In final temper tantrum he called me a "loser" (hmm, sounds familiar) who can't "handle" "real world interactions." Now here, we must also understand that the online harasser is usually a miserable person. Imagine spending your free time deliberately trying to irritate people, rather than spending time with loved ones and doing things that are.... actually cool? Many online harassers have the aim of irritating others and then berating people for taking actions that stop the irritation.

That approach is a key tool in the online abuser's toolbox. They poke and poke, seeing what they can get away with, and then when they find a boundary you don't let them transgress, they see the act of setting a boundary as weakness. With the exception, I guess, of establishing giant walls to keep out scary scary immigrants, the harasser sees the establishment of boundaries itself as proof that the boundary-maker is a loser.

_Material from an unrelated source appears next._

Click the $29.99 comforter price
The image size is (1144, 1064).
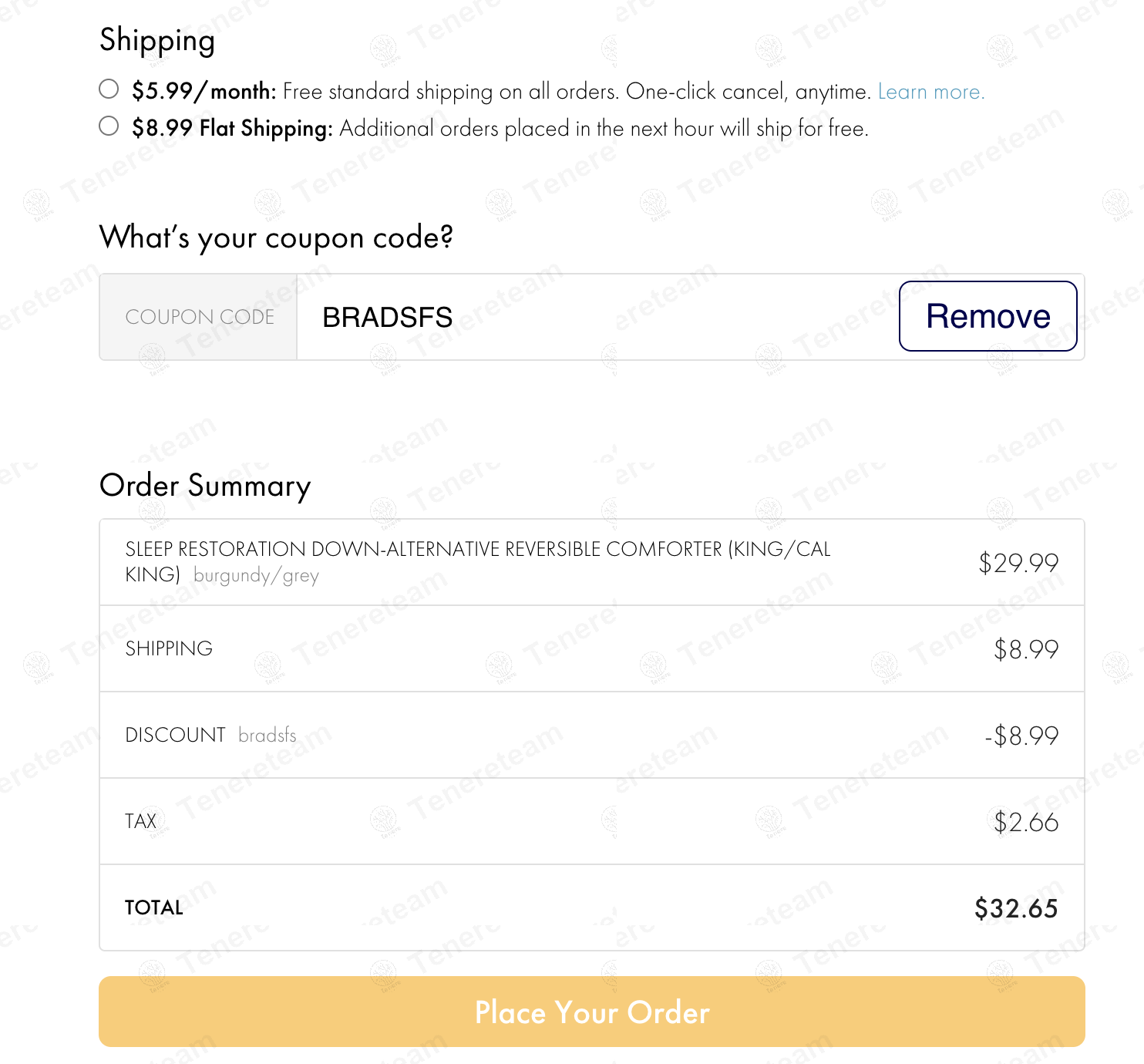pos(1018,563)
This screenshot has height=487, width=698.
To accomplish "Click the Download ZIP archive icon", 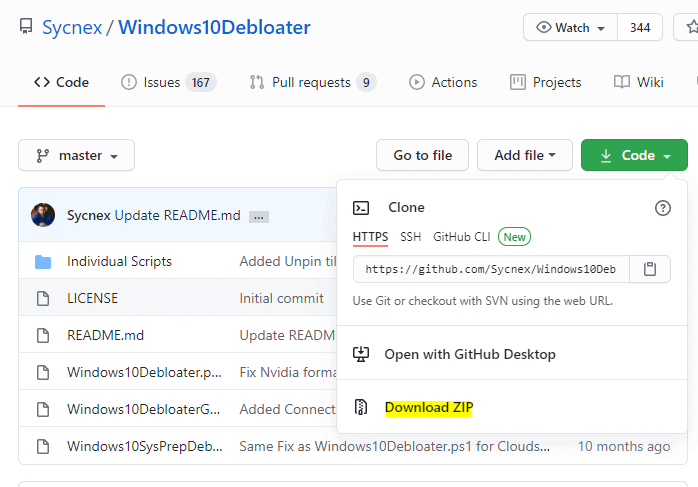I will pyautogui.click(x=362, y=408).
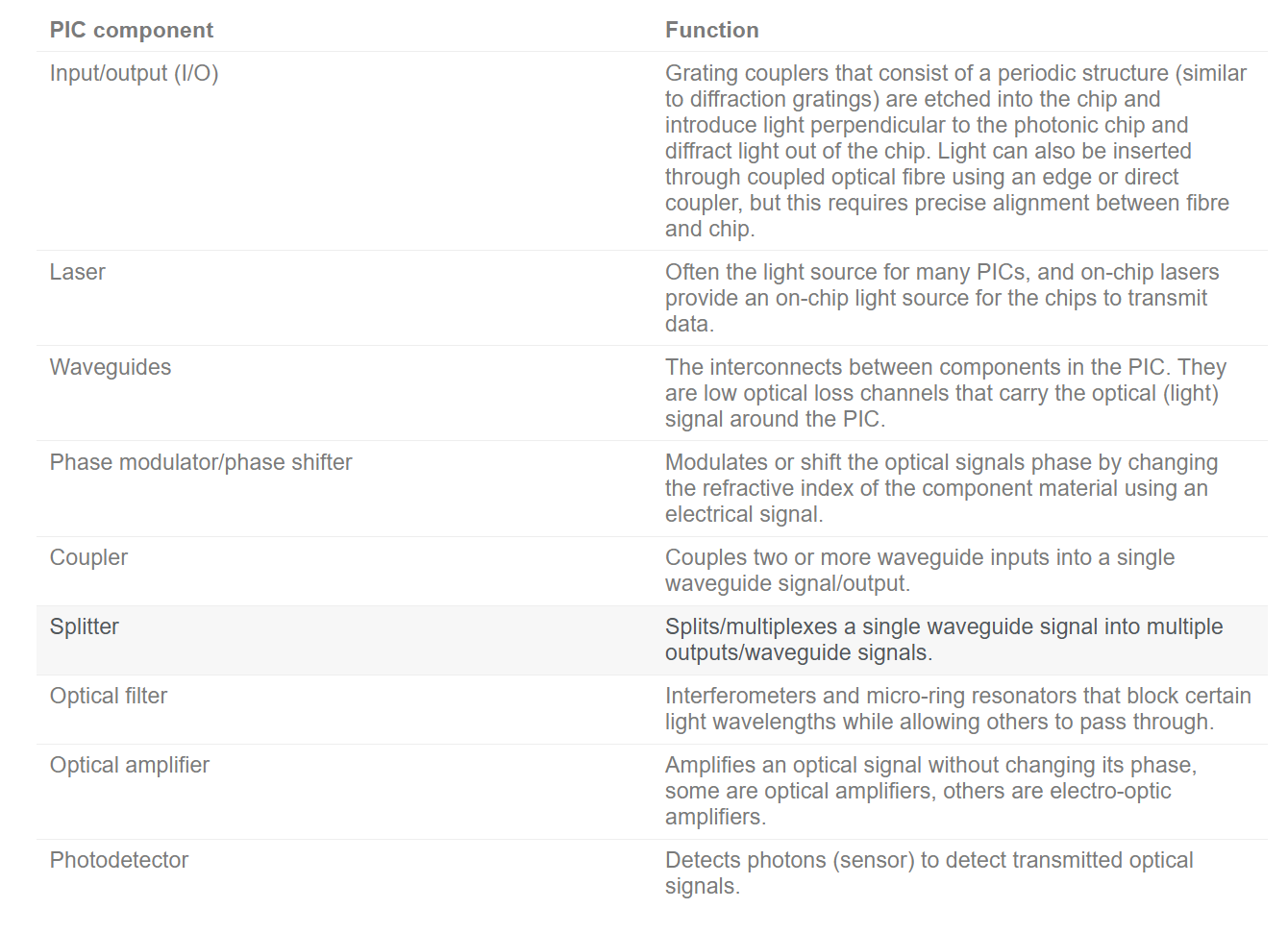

Which brings me to the observation that the harasser's real issue is not that boundaries are established, but that he doesn't get to establish which boundaries for which people are allowed to exist.

That is the entitled mentality that solutions to online harassment will have to address through policy, technology, and human effort.

Every person who runs a forum will have to decide for themselves what conversations and content to allow. For me, when I run into what I call the "Aggrieved Abuser" (think: "You fag! Wait, how dare you ban me you weakling!") type of online harasser, I will often allow a comment or two to demonstrate that these are the deplorables* that many Internet users actually have to deal with. And then, if the person continues commenting, I will institute a ban to secondarily show that such viewpoints are not welcome here.

In this instance, I can take action to disallow certain content. However, the responses to online harassment will have to be tailored to account for the nuances and features of each platform.

It has been widely acknowledged, even in mainstream media sources, that online harassment is a problem. While a helpful first step, we also need more people thinking about how to tangibly address the issue. Kudos to TrollBusters for taking that next step.

*Deplorable as a noun is happening. Hillary has made it so.